** start MATERIAL FOR THIS EXERCISE **
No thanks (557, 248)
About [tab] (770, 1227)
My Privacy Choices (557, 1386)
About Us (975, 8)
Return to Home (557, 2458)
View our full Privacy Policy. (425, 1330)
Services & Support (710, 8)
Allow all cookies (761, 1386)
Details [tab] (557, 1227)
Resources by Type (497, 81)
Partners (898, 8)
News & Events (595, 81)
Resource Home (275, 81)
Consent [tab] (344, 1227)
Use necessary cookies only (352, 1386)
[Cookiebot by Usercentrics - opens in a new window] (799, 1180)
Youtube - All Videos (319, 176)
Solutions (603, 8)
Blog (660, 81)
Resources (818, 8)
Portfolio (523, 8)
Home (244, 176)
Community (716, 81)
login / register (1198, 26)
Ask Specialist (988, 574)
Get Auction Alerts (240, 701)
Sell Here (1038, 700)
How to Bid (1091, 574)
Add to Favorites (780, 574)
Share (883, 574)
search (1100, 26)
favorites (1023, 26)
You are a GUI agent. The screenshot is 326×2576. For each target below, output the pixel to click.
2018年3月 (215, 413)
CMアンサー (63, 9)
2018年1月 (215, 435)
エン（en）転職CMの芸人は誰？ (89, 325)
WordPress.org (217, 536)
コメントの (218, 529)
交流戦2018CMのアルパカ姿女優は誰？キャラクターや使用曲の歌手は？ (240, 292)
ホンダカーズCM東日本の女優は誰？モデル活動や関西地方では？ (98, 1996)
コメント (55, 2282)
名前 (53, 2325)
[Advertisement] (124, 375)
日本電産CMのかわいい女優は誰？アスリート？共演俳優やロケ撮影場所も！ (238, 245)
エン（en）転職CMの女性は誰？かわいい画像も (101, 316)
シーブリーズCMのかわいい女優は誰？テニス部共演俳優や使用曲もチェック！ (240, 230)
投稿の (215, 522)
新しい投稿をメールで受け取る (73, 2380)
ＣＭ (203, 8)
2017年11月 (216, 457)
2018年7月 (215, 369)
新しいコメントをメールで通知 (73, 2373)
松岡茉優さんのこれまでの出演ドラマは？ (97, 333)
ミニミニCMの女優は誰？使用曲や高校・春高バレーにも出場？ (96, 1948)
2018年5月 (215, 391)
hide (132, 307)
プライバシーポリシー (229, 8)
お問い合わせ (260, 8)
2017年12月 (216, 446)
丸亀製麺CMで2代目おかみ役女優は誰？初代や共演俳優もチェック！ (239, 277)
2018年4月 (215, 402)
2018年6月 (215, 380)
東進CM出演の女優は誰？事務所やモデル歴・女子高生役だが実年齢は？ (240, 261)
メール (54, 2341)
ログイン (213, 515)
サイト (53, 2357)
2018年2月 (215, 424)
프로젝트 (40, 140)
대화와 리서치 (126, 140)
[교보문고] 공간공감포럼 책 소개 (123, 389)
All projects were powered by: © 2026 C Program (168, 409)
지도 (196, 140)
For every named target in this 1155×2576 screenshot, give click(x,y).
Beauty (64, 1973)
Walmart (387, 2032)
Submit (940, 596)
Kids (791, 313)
** end MATERIAL FOR THIS EXERCISE **
WHAT IS ASKED: Switch every "Home" in the items above to "Start", and write out all the items again with nothing else changed.

FINAL RESULT:
No thanks (557, 248)
About [tab] (770, 1227)
My Privacy Choices (557, 1386)
About Us (975, 8)
Return to Start (557, 2458)
View our full Privacy Policy. (425, 1330)
Services & Support (710, 8)
Allow all cookies (761, 1386)
Details [tab] (557, 1227)
Resources by Type (497, 81)
Partners (898, 8)
News & Events (595, 81)
Resource Start (275, 81)
Consent [tab] (344, 1227)
Use necessary cookies only (352, 1386)
[Cookiebot by Usercentrics - opens in a new window] (799, 1180)
Youtube - All Videos (319, 176)
Solutions (603, 8)
Blog (660, 81)
Resources (818, 8)
Portfolio (523, 8)
Start (244, 176)
Community (716, 81)
login / register (1198, 26)
Ask Specialist (988, 574)
Get Auction Alerts (240, 701)
Sell Here (1038, 700)
How to Bid (1091, 574)
Add to Favorites (780, 574)
Share (883, 574)
search (1100, 26)
favorites (1023, 26)
You are a GUI agent. The screenshot is 326×2576. For each target below, output the pixel to click.
2018年3月 (215, 413)
CMアンサー (63, 9)
2018年1月 (215, 435)
エン（en）転職CMの芸人は誰？ (89, 325)
WordPress.org (217, 536)
コメントの (218, 529)
交流戦2018CMのアルパカ姿女優は誰？キャラクターや使用曲の歌手は？ (240, 292)
ホンダカーズCM東日本の女優は誰？モデル活動や関西地方では？ (98, 1996)
コメント (55, 2282)
名前 (53, 2325)
[Advertisement] (124, 375)
日本電産CMのかわいい女優は誰？アスリート？共演俳優やロケ撮影場所も！ (238, 245)
エン（en）転職CMの女性は誰？かわいい画像も (101, 316)
シーブリーズCMのかわいい女優は誰？テニス部共演俳優や使用曲もチェック！ (240, 230)
投稿の (215, 522)
新しい投稿をメールで受け取る (73, 2380)
ＣＭ (203, 8)
2017年11月 (216, 457)
2018年7月 (215, 369)
新しいコメントをメールで通知 (73, 2373)
松岡茉優さんのこれまでの出演ドラマは？ (97, 333)
ミニミニCMの女優は誰？使用曲や高校・春高バレーにも出場？ (96, 1948)
2018年5月 (215, 391)
hide (132, 307)
プライバシーポリシー (229, 8)
お問い合わせ (260, 8)
2017年12月 (216, 446)
丸亀製麺CMで2代目おかみ役女優は誰？初代や共演俳優もチェック！ (239, 277)
2018年4月 (215, 402)
2018年6月 (215, 380)
東進CM出演の女優は誰？事務所やモデル歴・女子高生役だが実年齢は？ (240, 261)
メール (54, 2341)
ログイン (213, 515)
サイト (53, 2357)
2018年2月 (215, 424)
프로젝트 (40, 140)
대화와 리서치 (126, 140)
[교보문고] 공간공감포럼 책 소개 (123, 389)
All projects were powered by: © 2026 C Program (168, 409)
지도 (196, 140)
For every named target in this 1155×2576 screenshot, give click(x,y).
Beauty (64, 1973)
Walmart (387, 2032)
Submit (940, 596)
Kids (791, 313)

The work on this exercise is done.